The actual mock scrape is best created with a sturdy stick found in the area. Try to make the scrape on flat ground (if possible) and make sure it is free from all debris.

I prefer to use several drippers, each on their own scrape, and possibly vary the scent in each. I believe with more than one mock scrape, you’re increasing the chances that something’s going to be right with at least one of them that will draw a response. I’ve used as many as six drippers and created over a dozen mock scrapes in an area about the size of an acre. My three favorite scents are Active Scrape, Golden Scrape or Trail’s End #307 used in the dripper.

The path to success

The easiest scent setup to create is likely a simple wick, where you place the lure crosswind from you in an effort to lure in whitetails from downwind of it. This buck seems to love the smell emanating from the Key-Wick above.

While I enjoy making all kinds of scent setups, I would have to say that a simple scent trail has proven to be the most successful over the years. A Pro-Drag is the best tool that I have found to create a scent trail with, because it holds a lot of scent and it’s easy to control. You can use any type of liquid scent when making a trail. It doesn’t have to be a deer smell, you are alright to use food lures or curiosity scents, too. The Pro-Drag makes it easy to attach the drag line to a branch and drag the trail off of the exact path my feet are taking. Obviously, in thick brush this will be difficult. Wherever possible, I believe it leaves the most faultless trail possible for a buck to follow.

This type of drag also leaves the scent in contact with the ground almost continuously. It leaves a much easier trail for the buck to follow than boot pads. Boot pads are still a good way to leave a trail. But, with each step, you take the scent away from ground contact. With the Pro-Drag, the scent is in contact with the ground most of the time. So, the buck can put his nose to the ground and go to town.
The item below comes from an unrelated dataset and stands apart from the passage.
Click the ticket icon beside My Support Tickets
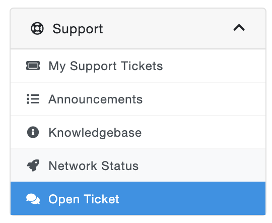tap(33, 66)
It’s also easy to control over fences or through wet areas.

Leaving a long, lingering trail

The type of scent you use may have an influence over the type of trail, the distance you leave it and the tools you use. When using deer smells like an estrus lure or buck urine, I will often leave long trails – sometimes close to ¾ of a mile or more. In fact, I’ve been known to drag trails right off of my ATV down a logging road – with success. Whitetails travel and/or cross these roads all the time, so it would be a natural route. And, bucks will often put on ten miles or more during a day in search for hot does. I’ve had long estrus trails work well during the rut. It can also work well for curiosity type lures and even food smells, but those scent trails I tend to make shorter. I guess they could be just as long, I just have never needed to. When making long trails, stop to reapply the scent from time to time to create an easy trail for your buck.

Keep it simple

A simple wick setup is designed to lure in deer from downwind. This is the easiest scent tactic that I know. Place out lure-soaked wicks crosswind from your position at your maximum confident shooting range. Maximum range is important. We want the smell to draw in the deer before they get directly downwind.

This setup can be created by using felt wicks like a Pro-Wick, Quik-Wiks, Key-Wick or even one of the heated scent dispensers on the market. This is also a great tactic to get your buck to stop in a shooting lane. I’ve arrowed mature bucks that have literally had their nose touching a lure-soaked wick.

The counterargument

I’ve heard naysayers comment that scent only works on younger bucks or does and fawns. I couldn’t disagree more. Every animal is unique and has a different personality. One buck may do a backflip and bolt away from a smell. The next buck may sit there for five minutes doing a lip-curl, relishing the same set.

It doesn’t matter what type of scent you use or how you set it up. If there are unnatural odors or danger smells present, all your work will go for not. Keep your setup free of foreign scent (the use of rubber gloves and Scent Killer Gold help dearly).

A hunter should use all other information in conjunction with your scent setups. Know where the does are bedding, what the preferred food sources are, where your target buck is bedding, and where he may have other scrape areas. Consider it all, collectively, before making your setup.